◆ **ACTION ITEM**:
Only lines containing "width" belong in the answer, each copied from the entries below.

◆ **INFORMATION**:

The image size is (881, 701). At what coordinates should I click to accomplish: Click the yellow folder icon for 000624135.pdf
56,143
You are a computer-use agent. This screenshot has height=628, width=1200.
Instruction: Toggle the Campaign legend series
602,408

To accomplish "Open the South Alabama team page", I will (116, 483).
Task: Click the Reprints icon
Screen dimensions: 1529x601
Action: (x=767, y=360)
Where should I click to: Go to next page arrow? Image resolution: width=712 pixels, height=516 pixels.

◆ **TASK RESPONSE**:
You are a computer-use agent. This screenshot has height=628, width=1200.
Where should I click to: Go to next page arrow? Image resolution: width=712 pixels, height=516 pixels.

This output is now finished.